Hirsi Ali founded the AHA Foundation in 2007, a foundation that promotes the liberty to “challenge the ideology of Islam” and aims to protect women from female genital mutilation, honor violence and forced marriages. Born in Somalia, Hirsi Ali moved with her family throughout Eastern Africa and Saudi Arabia, eventually coming to the Netherlands as a refugee.
Hirsi Ali’s speech, entitled “The Market for Victimhood,” articulated the success that comes from overcoming the innate human tendency of tribalization, or the organization of people into separate tribes.
Hirsi Ali began by acknowledging the 75th anniversary of the liberation of Auschwitz. Commenting upon our current era, Hirsi Ali asked, “Don’t we have it right? Aren’t we blessed?”
Hirsi Ali reflected on her life growing up in a dysfunctional family, in a dysfunctional community, in a dysfunctional country. She then encouraged the audience to reflect on how they recognize dysfunction, emphasizing the discrepancy between their understanding and her experience.
“What my clan can get, we don’t share with the other clan. In fact, we designate the other clan ‘the enemy’ — we’re hostile to them,” Hirsi Ali said, expanding on her personal experience with community dysfunction between clans. It is this mentality—every clan for itself—that she deems tribal.

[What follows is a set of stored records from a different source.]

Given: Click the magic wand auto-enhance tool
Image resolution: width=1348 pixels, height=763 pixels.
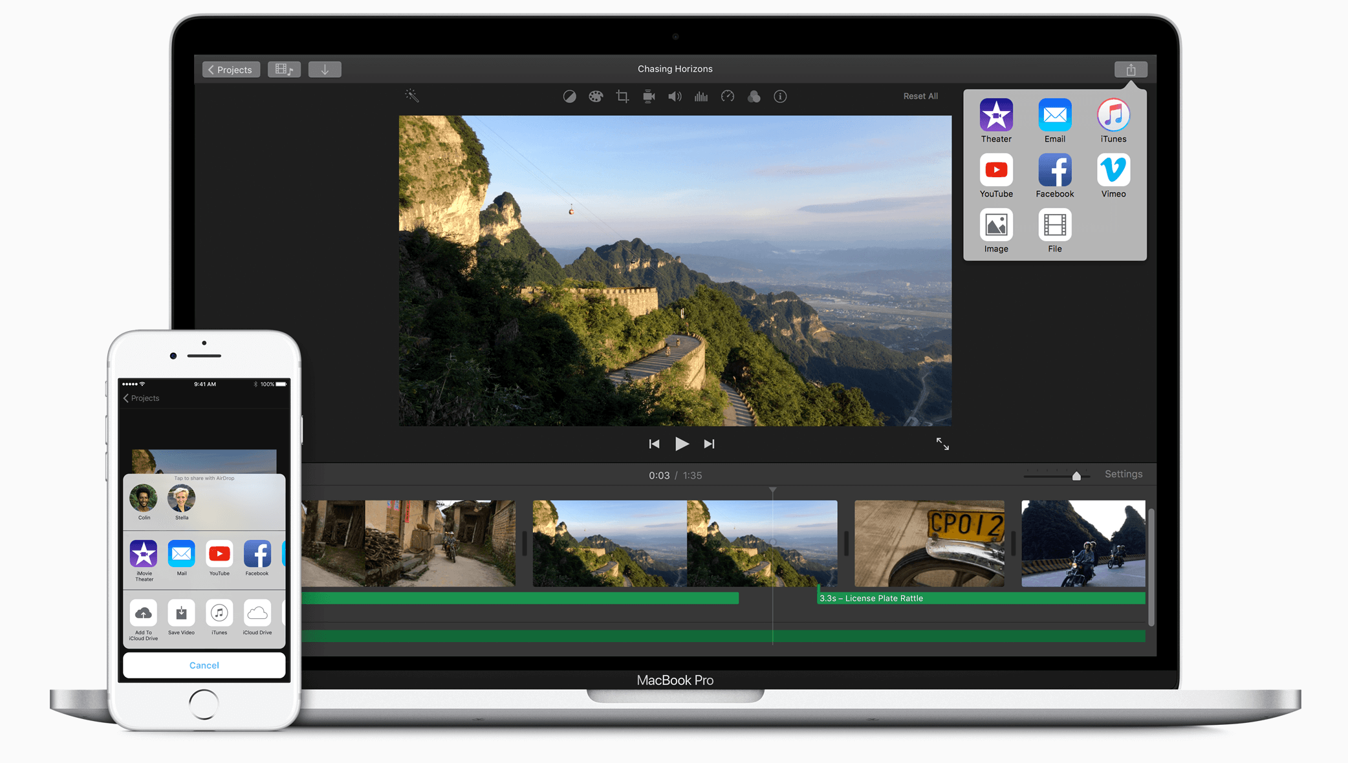Looking at the screenshot, I should [x=413, y=96].
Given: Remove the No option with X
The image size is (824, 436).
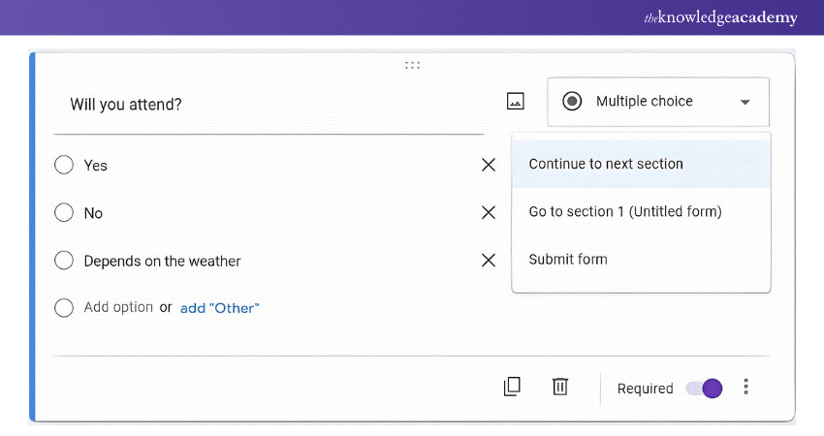Looking at the screenshot, I should point(489,213).
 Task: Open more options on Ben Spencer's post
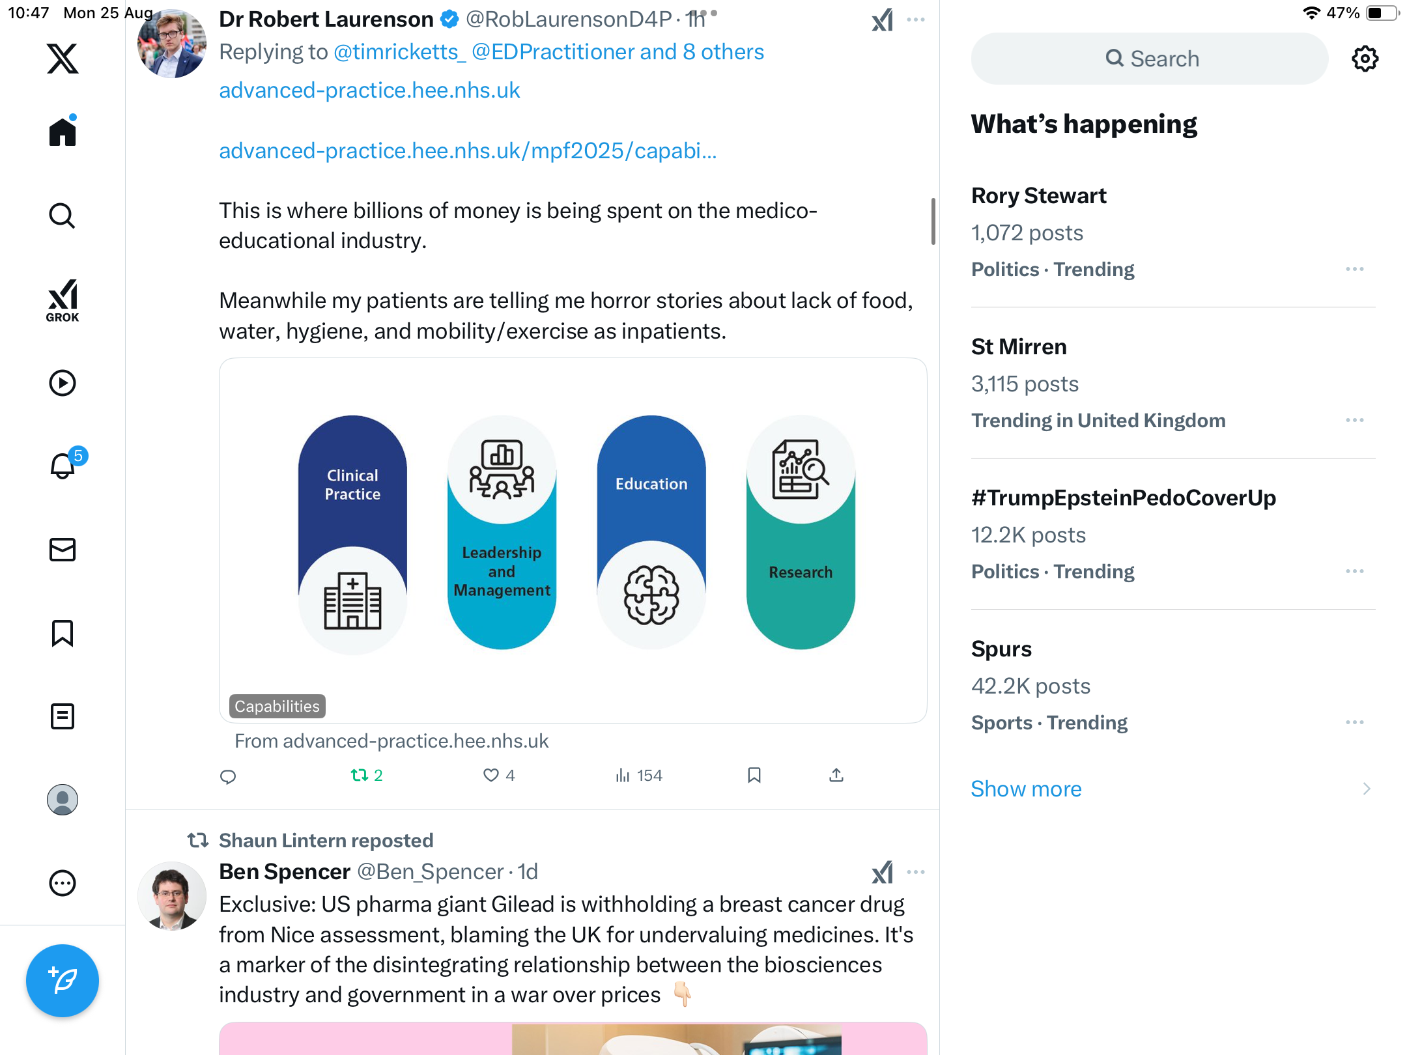pos(916,872)

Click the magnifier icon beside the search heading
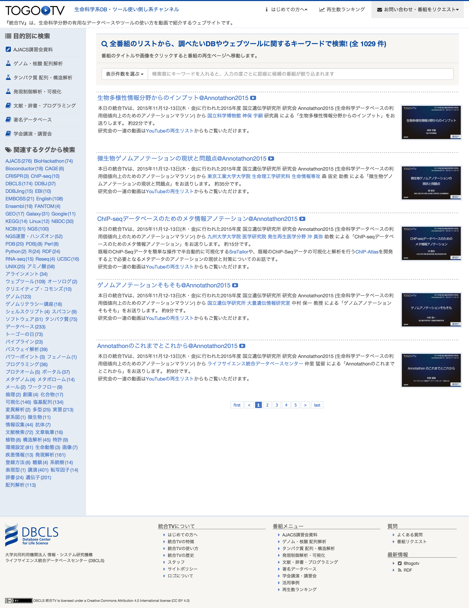pyautogui.click(x=104, y=44)
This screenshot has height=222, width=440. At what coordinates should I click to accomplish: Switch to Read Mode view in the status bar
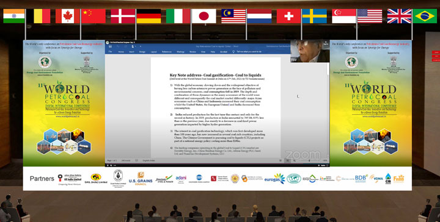click(x=281, y=160)
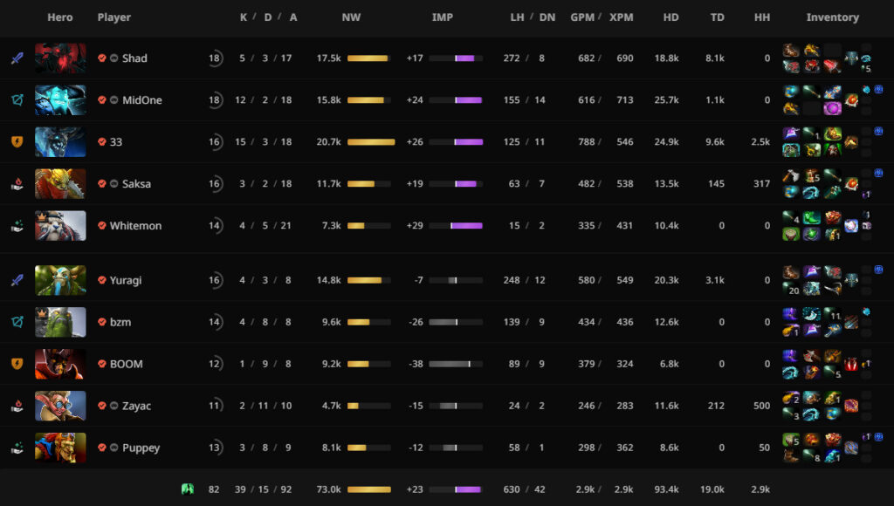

Hirsi Ali shifted to discuss the victim mentality, connecting it directly with tribalization. She described how young people in Somalia were taught to resent their oppressors.
“If that’s the story, then what are you going to get?” she asked the audience. “You’re just going to do it to them.”

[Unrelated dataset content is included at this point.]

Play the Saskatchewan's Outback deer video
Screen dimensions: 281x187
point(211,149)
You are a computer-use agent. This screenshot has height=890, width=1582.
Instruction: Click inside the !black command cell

She discussed the conflict in Somalia explaining that in 1991 the people who demanded change came to hold it, but had no plan “beyond vengeance.”
“They did it to us so we’re doing it to them,” Hirsi Ali said. “The cycle goes on and on.”

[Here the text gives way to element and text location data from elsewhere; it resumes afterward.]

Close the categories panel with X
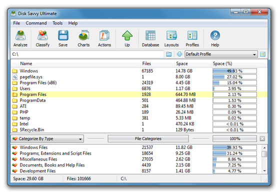 262,139
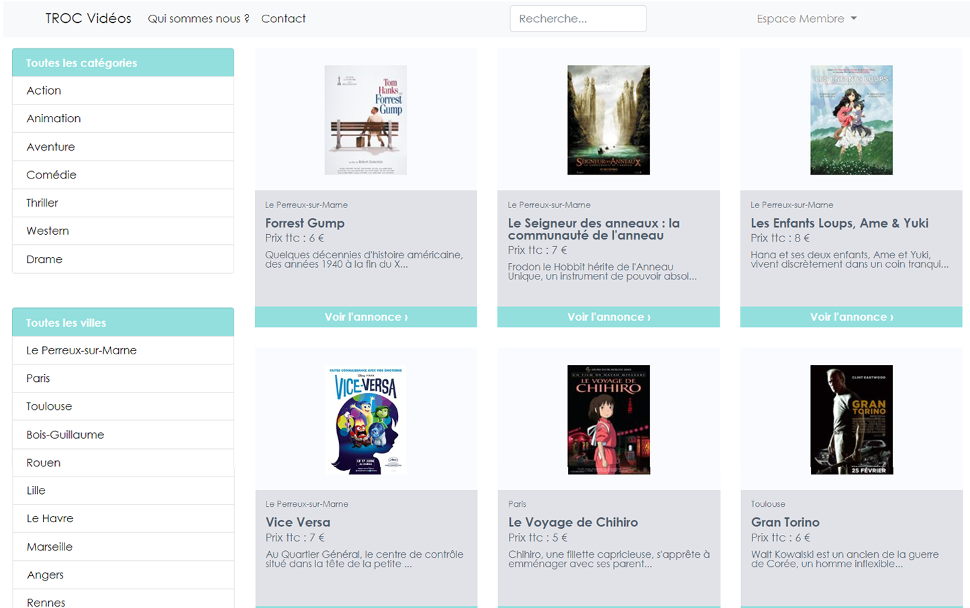Click inside the Recherche search field
This screenshot has width=970, height=608.
tap(577, 19)
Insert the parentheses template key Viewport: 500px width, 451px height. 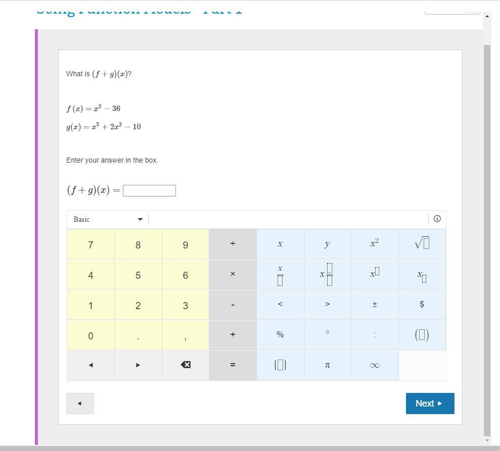click(422, 334)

“How do you transcend that level of tribalism in such a short time?” asked Hirsi Ali in response to her arrival in the Netherlands and America. Tribilization, Hirsi Ali explains, is human nature. We owe our success and security to this feat of transcendence, Hirsi Ali said, but with a fear of the return to tribalism.
Hirsi Ali ended her talk by highlighting the First Amendment and why society needs such a law. She explained that the freedom of the press and of speech are key issues to consider when fighting tribalism, but worries that the amendment is being dismissed.
“What I see us do now in America on our campuses, in our politics, in our corporations in our newspapers, in our media relating to the rest of the world: it’s like we seem to be hungry for a tribalism,” Hirsi Ali said. “Please, let’s not do that.”
Hirsi Ali opened the floor to questions and was met with a broad range of individuals and political persuasions. The discussion turned to her issues with Islam—as she has famously rejected the faith—noting her experience with hate and violence in its name. She specified that she sees Islam as “unreformed,” saying that it “requires you to believe without critical thinking.”
These words were met with some opposition among Muslim members of the audience. A few students from the Muslim Student Association emphasized their opposite experience of Islam.
“You can’t generalize Islam,” CU Boulder student Nasurudin Furi said.
Several students expressed their concern regarding Hirsi Ali’s use of primarily her own experience. They said the Islam they know is a peaceful one.
Hirsi Ali “doesn’t clarify the misconceptions,” Furi said.